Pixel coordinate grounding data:
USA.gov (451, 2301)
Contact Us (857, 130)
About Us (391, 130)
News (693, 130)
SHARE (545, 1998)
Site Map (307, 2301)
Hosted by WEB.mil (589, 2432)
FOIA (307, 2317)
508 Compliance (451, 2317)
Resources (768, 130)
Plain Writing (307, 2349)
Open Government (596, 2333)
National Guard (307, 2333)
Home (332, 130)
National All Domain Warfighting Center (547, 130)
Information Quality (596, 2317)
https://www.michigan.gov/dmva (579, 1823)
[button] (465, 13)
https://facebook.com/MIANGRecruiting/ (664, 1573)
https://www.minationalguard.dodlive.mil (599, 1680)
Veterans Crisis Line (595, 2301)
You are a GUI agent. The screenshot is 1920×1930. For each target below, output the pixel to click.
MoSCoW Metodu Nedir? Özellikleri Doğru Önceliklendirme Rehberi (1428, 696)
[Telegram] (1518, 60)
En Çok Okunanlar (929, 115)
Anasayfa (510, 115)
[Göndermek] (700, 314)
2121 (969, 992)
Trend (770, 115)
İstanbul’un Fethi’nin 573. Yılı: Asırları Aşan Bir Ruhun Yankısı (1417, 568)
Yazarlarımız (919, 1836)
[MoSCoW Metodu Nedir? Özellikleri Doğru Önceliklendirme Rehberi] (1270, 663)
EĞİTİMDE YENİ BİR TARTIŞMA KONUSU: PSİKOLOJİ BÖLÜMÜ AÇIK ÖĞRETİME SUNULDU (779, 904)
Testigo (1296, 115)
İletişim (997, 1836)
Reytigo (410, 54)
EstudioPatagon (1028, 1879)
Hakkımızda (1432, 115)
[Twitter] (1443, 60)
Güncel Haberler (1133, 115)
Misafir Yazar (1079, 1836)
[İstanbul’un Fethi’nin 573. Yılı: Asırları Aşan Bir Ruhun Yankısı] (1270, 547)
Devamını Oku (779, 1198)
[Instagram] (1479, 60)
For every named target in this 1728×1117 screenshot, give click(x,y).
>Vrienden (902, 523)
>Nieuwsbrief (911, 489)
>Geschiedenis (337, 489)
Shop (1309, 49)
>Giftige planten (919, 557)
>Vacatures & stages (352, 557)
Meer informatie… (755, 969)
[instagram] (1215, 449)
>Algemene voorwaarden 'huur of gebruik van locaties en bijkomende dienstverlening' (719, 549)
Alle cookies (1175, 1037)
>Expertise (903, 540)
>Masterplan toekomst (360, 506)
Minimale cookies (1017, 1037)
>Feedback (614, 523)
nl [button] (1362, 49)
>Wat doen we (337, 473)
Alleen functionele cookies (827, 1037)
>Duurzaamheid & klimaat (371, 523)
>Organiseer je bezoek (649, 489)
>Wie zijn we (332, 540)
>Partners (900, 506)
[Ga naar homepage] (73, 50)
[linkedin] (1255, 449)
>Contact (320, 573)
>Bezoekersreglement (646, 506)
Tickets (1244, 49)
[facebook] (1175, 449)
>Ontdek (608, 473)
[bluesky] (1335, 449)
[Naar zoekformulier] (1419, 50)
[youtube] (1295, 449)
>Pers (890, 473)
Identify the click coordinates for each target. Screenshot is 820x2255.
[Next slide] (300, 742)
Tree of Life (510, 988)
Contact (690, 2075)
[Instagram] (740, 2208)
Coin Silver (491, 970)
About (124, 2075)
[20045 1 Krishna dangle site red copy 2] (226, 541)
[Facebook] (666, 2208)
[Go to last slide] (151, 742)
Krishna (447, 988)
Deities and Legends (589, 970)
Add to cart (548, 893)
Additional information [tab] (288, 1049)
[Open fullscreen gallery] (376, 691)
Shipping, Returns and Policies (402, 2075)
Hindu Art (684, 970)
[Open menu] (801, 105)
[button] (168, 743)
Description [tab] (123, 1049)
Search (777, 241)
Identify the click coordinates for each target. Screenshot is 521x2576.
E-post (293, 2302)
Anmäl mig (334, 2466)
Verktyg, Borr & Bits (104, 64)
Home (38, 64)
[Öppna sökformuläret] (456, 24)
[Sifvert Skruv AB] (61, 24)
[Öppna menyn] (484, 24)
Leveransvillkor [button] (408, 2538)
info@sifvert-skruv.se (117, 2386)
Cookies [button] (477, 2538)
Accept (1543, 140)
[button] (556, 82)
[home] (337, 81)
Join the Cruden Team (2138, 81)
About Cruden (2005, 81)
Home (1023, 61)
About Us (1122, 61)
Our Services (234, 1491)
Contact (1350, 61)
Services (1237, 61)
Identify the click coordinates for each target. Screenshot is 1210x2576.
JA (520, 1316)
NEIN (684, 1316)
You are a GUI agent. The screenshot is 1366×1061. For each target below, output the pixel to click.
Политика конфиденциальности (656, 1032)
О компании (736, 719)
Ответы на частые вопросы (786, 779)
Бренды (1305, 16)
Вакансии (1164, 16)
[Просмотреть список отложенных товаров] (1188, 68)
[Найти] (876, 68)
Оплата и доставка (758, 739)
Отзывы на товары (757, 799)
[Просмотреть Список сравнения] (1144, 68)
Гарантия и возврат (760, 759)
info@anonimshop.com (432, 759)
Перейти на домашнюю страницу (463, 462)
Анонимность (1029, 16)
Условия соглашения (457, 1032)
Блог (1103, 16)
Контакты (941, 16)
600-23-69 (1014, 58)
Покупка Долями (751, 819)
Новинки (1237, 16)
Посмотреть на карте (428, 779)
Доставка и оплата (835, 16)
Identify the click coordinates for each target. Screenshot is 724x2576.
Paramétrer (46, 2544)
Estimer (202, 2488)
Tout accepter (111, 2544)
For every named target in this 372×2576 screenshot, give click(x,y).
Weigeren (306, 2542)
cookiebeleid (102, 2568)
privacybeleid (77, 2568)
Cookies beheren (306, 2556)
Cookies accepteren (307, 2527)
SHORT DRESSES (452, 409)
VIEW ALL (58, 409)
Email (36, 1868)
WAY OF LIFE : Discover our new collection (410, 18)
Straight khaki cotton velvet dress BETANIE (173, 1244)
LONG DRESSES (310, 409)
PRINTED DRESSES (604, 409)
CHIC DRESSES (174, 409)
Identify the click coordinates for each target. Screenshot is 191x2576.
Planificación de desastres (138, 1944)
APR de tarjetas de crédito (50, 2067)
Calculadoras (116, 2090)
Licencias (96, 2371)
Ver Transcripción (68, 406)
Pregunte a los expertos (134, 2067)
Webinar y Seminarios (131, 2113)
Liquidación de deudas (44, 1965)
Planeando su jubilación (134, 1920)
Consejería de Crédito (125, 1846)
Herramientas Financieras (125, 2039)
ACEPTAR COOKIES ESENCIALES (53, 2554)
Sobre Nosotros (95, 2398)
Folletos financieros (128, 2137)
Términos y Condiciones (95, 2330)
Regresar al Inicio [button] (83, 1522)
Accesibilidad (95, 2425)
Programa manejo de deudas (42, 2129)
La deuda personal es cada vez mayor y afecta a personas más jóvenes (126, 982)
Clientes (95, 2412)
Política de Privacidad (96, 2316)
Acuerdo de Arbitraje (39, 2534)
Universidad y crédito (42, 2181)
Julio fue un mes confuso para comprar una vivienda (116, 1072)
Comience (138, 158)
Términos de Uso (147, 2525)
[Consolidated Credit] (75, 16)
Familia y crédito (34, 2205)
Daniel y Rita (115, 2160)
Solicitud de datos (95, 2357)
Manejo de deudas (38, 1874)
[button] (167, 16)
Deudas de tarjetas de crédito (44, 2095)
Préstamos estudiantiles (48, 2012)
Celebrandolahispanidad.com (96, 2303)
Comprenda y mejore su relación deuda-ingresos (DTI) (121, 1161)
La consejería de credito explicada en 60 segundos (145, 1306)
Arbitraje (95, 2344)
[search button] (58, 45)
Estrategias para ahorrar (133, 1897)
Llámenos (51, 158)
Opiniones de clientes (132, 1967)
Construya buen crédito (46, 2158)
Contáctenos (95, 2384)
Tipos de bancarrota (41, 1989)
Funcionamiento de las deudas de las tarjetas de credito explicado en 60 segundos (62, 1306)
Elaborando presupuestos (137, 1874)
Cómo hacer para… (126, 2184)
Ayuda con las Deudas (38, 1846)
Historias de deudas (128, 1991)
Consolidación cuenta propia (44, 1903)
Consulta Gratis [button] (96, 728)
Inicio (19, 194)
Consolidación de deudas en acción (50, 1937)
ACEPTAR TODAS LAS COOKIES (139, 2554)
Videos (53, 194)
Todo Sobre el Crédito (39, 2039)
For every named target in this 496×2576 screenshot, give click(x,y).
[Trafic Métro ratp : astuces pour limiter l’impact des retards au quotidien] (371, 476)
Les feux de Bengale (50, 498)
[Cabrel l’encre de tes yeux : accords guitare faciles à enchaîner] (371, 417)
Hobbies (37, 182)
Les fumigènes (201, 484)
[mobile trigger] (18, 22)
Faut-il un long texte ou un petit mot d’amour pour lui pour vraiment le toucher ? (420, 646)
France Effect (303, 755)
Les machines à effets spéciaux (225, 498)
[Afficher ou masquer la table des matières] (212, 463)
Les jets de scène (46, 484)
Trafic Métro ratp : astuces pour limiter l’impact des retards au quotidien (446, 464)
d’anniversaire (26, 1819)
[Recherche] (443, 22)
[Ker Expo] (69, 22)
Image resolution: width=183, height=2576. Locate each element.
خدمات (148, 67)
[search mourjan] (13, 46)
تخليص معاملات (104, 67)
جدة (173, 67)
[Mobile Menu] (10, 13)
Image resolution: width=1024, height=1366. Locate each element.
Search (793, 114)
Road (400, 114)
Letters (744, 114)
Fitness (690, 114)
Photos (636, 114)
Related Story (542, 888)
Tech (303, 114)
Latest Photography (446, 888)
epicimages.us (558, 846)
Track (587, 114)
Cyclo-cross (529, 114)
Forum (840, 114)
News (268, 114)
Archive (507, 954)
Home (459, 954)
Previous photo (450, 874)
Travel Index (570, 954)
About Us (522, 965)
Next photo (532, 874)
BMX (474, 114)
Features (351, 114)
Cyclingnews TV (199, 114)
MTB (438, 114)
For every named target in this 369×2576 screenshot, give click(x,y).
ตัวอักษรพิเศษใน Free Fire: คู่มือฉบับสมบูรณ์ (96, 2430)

Instructions for the task
Beginning at the line with "Anmäl mig (334, 2466)" and ending at the line with "Политика конфиденциальности (656, 1032)", reproduce each line of the data above exactly, and add no other lines.

Exercise solution
Anmäl mig (334, 2466)
Verktyg, Borr & Bits (104, 64)
Home (38, 64)
[Öppna sökformuläret] (456, 24)
[Sifvert Skruv AB] (61, 24)
[Öppna menyn] (484, 24)
Leveransvillkor [button] (408, 2538)
info@sifvert-skruv.se (117, 2386)
Cookies [button] (477, 2538)
Accept (1543, 140)
[button] (556, 82)
[home] (337, 81)
Join the Cruden Team (2138, 81)
About Cruden (2005, 81)
Home (1023, 61)
About Us (1122, 61)
Our Services (234, 1491)
Contact (1350, 61)
Services (1237, 61)
Identify the click coordinates for each target. Screenshot is 1210x2576.
JA (520, 1316)
NEIN (684, 1316)
You are a GUI agent. The screenshot is 1366×1061. For each target below, output the pixel to click.
Политика конфиденциальности (656, 1032)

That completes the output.